"""
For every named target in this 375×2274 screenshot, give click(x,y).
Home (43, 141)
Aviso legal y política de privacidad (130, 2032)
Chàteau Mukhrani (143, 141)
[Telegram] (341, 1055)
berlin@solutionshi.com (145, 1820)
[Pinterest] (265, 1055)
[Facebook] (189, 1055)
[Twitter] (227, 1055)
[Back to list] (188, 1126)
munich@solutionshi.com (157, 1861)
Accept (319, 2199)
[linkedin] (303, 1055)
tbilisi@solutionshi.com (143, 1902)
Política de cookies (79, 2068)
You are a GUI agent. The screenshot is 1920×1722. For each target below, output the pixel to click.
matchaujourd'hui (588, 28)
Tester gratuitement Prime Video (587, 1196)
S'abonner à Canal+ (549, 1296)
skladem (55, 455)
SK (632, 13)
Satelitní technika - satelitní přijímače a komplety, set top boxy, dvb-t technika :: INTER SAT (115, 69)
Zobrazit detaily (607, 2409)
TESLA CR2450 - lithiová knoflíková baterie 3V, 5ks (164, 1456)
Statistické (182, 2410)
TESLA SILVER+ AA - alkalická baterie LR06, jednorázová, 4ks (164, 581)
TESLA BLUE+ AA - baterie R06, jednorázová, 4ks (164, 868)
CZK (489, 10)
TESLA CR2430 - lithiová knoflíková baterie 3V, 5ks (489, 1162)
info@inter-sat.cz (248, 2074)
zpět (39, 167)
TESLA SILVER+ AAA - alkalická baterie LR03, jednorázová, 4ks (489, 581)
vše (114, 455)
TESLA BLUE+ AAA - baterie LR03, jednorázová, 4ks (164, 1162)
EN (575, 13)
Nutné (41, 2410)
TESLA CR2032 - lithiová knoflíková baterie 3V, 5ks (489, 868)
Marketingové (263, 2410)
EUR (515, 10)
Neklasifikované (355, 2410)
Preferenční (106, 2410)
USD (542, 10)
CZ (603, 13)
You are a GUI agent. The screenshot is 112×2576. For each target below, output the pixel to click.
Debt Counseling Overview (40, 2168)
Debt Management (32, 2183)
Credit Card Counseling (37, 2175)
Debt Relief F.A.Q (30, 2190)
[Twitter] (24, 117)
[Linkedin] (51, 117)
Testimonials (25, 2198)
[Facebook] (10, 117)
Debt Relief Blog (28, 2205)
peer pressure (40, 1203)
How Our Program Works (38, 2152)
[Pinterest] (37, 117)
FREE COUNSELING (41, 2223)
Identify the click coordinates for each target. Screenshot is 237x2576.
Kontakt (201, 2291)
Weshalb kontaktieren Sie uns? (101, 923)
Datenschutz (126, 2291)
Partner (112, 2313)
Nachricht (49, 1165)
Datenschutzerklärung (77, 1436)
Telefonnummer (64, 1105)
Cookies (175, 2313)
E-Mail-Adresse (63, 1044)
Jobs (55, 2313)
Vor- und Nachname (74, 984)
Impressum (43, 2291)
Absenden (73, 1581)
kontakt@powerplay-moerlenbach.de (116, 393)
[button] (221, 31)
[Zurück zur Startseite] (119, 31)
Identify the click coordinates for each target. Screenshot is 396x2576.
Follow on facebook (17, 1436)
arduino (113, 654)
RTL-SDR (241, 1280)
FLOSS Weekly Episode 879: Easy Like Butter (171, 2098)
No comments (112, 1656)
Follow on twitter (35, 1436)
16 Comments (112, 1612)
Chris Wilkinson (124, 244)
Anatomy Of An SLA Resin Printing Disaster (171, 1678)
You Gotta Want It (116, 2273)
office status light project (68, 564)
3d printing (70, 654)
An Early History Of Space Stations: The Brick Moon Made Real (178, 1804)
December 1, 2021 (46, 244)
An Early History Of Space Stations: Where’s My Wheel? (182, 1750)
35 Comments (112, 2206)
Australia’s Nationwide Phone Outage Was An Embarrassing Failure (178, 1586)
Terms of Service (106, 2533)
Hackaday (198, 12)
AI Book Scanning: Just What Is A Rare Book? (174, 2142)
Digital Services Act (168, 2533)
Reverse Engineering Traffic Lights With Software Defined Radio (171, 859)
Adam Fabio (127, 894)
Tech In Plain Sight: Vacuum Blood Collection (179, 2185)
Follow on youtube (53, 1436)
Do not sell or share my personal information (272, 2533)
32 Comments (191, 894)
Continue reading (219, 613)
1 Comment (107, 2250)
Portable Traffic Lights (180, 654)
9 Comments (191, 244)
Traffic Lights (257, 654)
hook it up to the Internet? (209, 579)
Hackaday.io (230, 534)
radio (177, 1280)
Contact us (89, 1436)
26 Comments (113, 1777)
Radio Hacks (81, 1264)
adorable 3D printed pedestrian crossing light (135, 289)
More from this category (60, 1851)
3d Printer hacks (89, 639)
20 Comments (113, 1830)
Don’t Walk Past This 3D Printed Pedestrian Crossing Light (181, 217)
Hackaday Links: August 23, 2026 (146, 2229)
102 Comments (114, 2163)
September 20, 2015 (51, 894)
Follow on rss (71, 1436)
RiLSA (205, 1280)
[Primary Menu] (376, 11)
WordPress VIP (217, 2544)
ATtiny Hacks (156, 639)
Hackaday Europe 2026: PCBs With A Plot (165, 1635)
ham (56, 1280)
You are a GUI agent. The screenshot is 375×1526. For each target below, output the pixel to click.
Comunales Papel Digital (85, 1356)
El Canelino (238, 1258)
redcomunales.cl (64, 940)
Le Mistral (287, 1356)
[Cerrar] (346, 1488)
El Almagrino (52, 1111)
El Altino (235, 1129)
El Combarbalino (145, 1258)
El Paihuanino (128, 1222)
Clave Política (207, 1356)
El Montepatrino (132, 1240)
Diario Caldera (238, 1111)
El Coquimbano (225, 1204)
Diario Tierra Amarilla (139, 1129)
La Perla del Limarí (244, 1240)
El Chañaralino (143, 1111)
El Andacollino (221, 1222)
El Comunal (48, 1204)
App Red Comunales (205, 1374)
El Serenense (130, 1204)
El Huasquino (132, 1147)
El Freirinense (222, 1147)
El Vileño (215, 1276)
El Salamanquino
"""
§ **ASSIGNED TASK**:
Where a line of the records above holds the word "knoflíková", copy that line.

§ **EXERCISE ANSWER**:
TESLA CR2450 - lithiová knoflíková baterie 3V, 5ks (164, 1456)
TESLA CR2430 - lithiová knoflíková baterie 3V, 5ks (489, 1162)
TESLA CR2032 - lithiová knoflíková baterie 3V, 5ks (489, 868)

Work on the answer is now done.